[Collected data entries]

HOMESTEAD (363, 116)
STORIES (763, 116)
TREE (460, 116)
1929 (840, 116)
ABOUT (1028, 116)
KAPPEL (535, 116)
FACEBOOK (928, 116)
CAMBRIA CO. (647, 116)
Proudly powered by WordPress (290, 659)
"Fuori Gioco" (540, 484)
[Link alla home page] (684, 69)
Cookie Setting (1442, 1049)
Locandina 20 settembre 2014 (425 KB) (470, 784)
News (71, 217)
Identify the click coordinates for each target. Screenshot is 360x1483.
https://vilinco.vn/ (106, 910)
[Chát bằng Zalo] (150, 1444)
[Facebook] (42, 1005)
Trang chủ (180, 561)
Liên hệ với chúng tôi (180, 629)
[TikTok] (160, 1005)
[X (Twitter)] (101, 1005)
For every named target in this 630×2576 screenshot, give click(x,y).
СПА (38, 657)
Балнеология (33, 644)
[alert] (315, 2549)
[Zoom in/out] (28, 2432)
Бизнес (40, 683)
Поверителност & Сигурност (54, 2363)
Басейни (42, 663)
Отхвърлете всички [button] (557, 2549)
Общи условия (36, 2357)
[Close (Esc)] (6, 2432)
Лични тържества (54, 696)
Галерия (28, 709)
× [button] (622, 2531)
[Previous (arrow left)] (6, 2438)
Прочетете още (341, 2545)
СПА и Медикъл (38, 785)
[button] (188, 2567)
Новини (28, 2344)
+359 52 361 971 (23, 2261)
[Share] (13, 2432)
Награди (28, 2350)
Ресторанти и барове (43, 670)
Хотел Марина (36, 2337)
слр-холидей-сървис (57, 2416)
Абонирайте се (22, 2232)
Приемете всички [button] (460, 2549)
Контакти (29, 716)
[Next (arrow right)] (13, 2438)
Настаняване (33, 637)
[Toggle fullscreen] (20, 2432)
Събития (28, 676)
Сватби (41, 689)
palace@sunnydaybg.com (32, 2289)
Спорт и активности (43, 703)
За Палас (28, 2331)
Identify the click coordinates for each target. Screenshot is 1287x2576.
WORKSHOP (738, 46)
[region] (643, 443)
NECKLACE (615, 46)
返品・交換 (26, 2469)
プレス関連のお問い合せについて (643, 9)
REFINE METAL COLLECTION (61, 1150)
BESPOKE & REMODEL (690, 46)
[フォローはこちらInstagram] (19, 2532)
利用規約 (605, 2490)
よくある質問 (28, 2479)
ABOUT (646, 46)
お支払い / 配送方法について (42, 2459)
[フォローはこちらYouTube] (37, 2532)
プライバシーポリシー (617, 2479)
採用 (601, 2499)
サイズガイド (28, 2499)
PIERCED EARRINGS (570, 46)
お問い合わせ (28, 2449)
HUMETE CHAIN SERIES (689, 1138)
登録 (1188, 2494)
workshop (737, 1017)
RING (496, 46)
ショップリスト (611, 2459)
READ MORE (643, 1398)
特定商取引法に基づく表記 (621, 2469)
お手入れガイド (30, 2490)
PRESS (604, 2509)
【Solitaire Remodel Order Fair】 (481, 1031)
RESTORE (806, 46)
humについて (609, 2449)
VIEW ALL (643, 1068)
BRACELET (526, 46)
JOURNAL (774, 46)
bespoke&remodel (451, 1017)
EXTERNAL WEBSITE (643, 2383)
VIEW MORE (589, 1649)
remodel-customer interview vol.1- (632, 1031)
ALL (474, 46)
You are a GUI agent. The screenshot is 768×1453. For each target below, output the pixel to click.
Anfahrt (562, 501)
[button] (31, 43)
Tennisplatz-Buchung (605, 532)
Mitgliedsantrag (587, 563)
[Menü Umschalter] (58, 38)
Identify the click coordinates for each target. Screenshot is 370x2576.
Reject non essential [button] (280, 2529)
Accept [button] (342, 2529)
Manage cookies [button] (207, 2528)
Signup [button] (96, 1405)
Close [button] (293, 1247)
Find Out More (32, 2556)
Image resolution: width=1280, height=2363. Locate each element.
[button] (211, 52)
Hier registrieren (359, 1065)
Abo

● **The task**
Reproduce the records above exactly, starting with the line that contains "BESPOKE & REMODEL (690, 46)" and ending with the last line.

● **Exercise response**
BESPOKE & REMODEL (690, 46)
[フォローはこちらInstagram] (19, 2532)
利用規約 (605, 2490)
よくある質問 (28, 2479)
ABOUT (646, 46)
お支払い / 配送方法について (42, 2459)
[フォローはこちらYouTube] (37, 2532)
プライバシーポリシー (617, 2479)
採用 (601, 2499)
サイズガイド (28, 2499)
PIERCED EARRINGS (570, 46)
お問い合わせ (28, 2449)
HUMETE CHAIN SERIES (689, 1138)
登録 (1188, 2494)
workshop (737, 1017)
RING (496, 46)
ショップリスト (611, 2459)
READ MORE (643, 1398)
特定商取引法に基づく表記 (621, 2469)
お手入れガイド (30, 2490)
PRESS (604, 2509)
【Solitaire Remodel Order Fair】 (481, 1031)
RESTORE (806, 46)
humについて (609, 2449)
VIEW ALL (643, 1068)
BRACELET (526, 46)
JOURNAL (774, 46)
bespoke&remodel (451, 1017)
EXTERNAL WEBSITE (643, 2383)
VIEW MORE (589, 1649)
remodel-customer interview vol.1- (632, 1031)
ALL (474, 46)
You are a GUI agent. The screenshot is 768×1453. For each target below, output the pixel to click.
Anfahrt (562, 501)
[button] (31, 43)
Tennisplatz-Buchung (605, 532)
Mitgliedsantrag (587, 563)
[Menü Umschalter] (58, 38)
Identify the click coordinates for each target. Screenshot is 370x2576.
Reject non essential [button] (280, 2529)
Accept [button] (342, 2529)
Manage cookies [button] (207, 2528)
Signup [button] (96, 1405)
Close [button] (293, 1247)
Find Out More (32, 2556)
Image resolution: width=1280, height=2363. Locate each element.
[button] (211, 52)
Hier registrieren (359, 1065)
Abo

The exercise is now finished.